The origins of Khikhvi’s name are unknown and not hypothesized, but it grows widely in eastern Georgia, especially in Kakheti it originated. Most plantings are on the East-Southeast reaches of the province, on the right bank of the Alazani River. The vine sports large leaves, which are three-lobed, circular and almost round. Its medium-sized bunches are conical, winged, and somewhat loose, with medium-sized, greenish-yellow, thin-skinned berries. Budburst occurs in the first half of April and matures in September. An early ripener, it is recommended for higher-altitude, cooler mountain plantings. Along with Mtsvane Kakhuri , Khikhvi is the other Georgian variety most susceptible to powdery mildew, though it is resistant to spider mites.

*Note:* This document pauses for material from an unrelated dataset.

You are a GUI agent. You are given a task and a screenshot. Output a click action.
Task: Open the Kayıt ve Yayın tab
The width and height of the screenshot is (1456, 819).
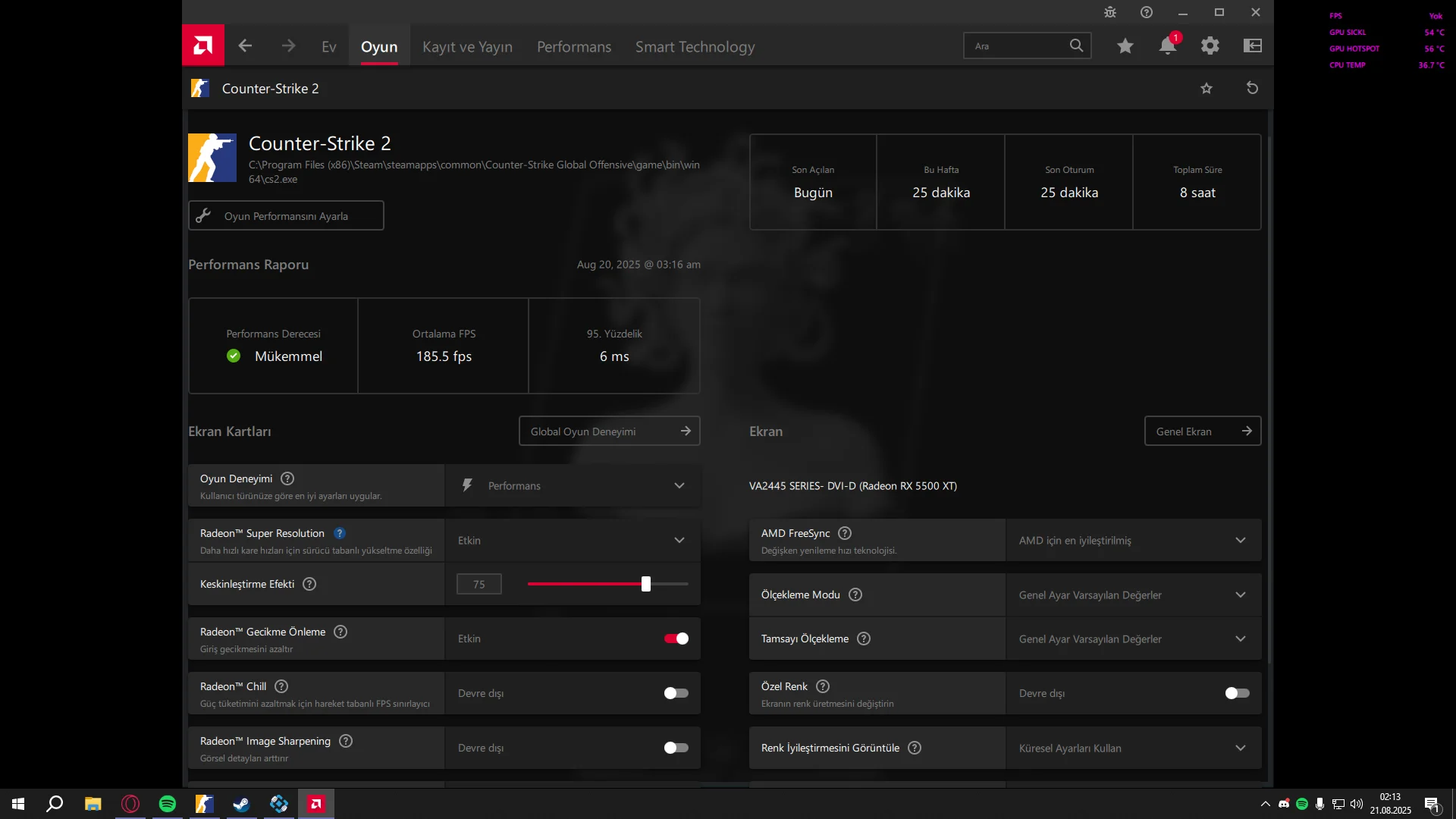pyautogui.click(x=467, y=46)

Khikhvi is relatively versatile, as it can be produced in light dry, semi-sweet, sweet, and, as in PDO Kardenakhi, fortified styles. Its aromatic signature is distinctive: floral notes of boxwood and wild flowers heighten broader flavors of ripe yellow fruits and apricot. The light wines appear both in European and qvevri versions; the latter wines accentuate the dried fruit and flower character. With moderate alcohol levels and soft acidity, Khikhvi may stand alone as a single varietal wine, or may contribute high-tones to enhance a blend. It is a grape that deserves greater attention.